> Given data:
-=-=-=-=-
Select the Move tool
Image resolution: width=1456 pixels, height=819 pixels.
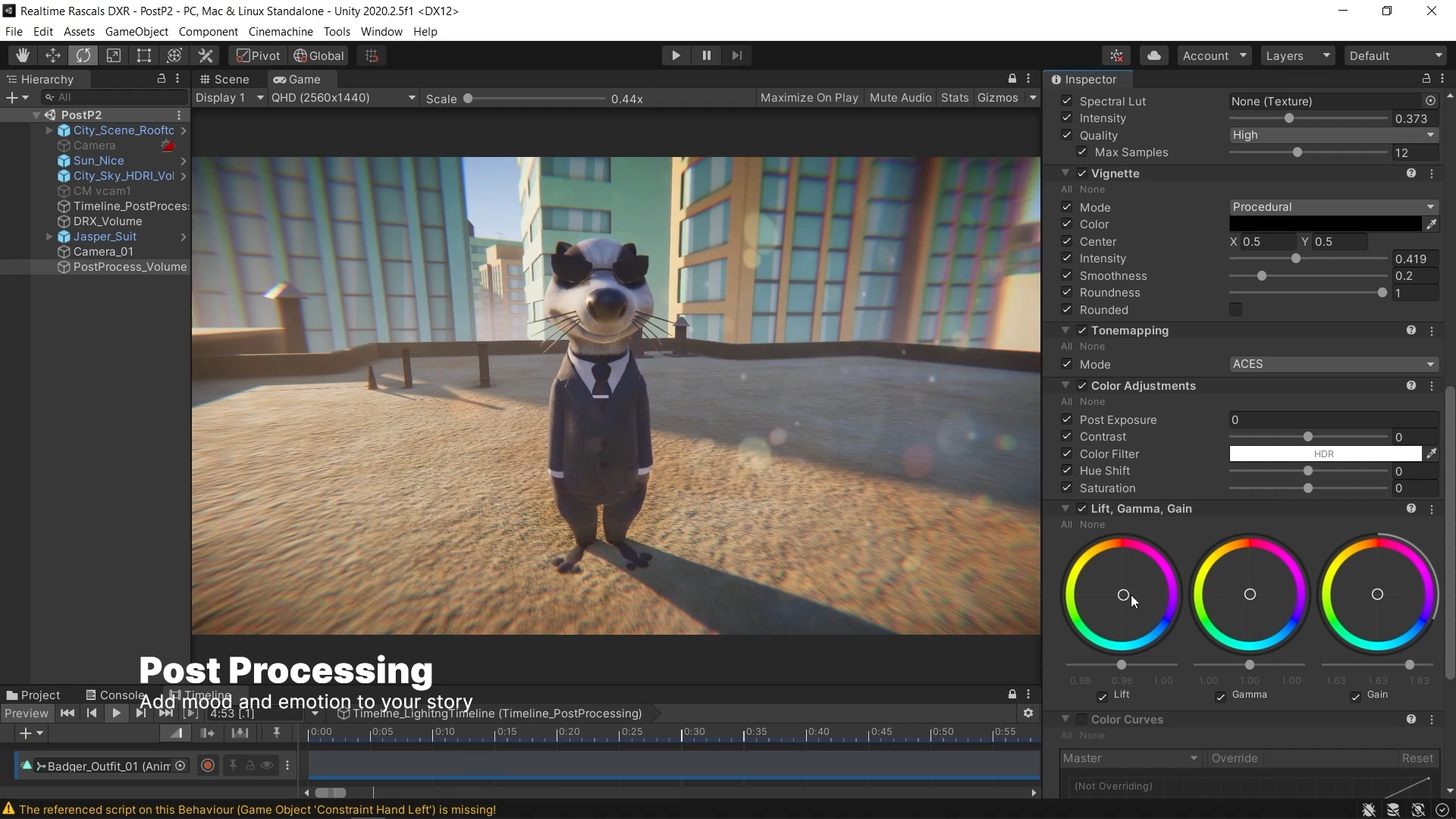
-=-=-=-=-
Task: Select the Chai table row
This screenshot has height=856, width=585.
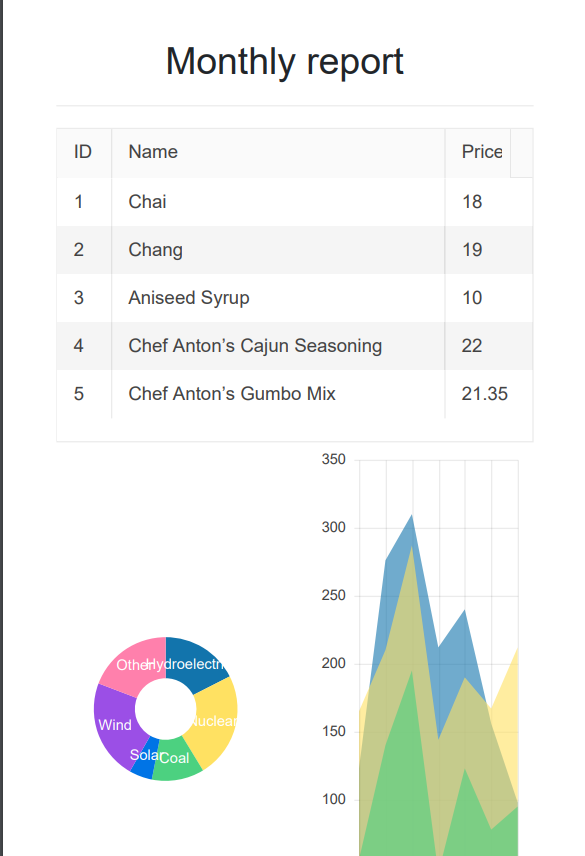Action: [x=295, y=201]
-=-=-=-=-
Format the lines starting at the one that contains "Task: Select the Chai table row" and ending at the one that contains "Action: [x=295, y=201]" as a numbered list, skipping any blank lines. Leave the pictures out of your answer.

1. Task: Select the Chai table row
2. This screenshot has height=856, width=585.
3. Action: [x=295, y=201]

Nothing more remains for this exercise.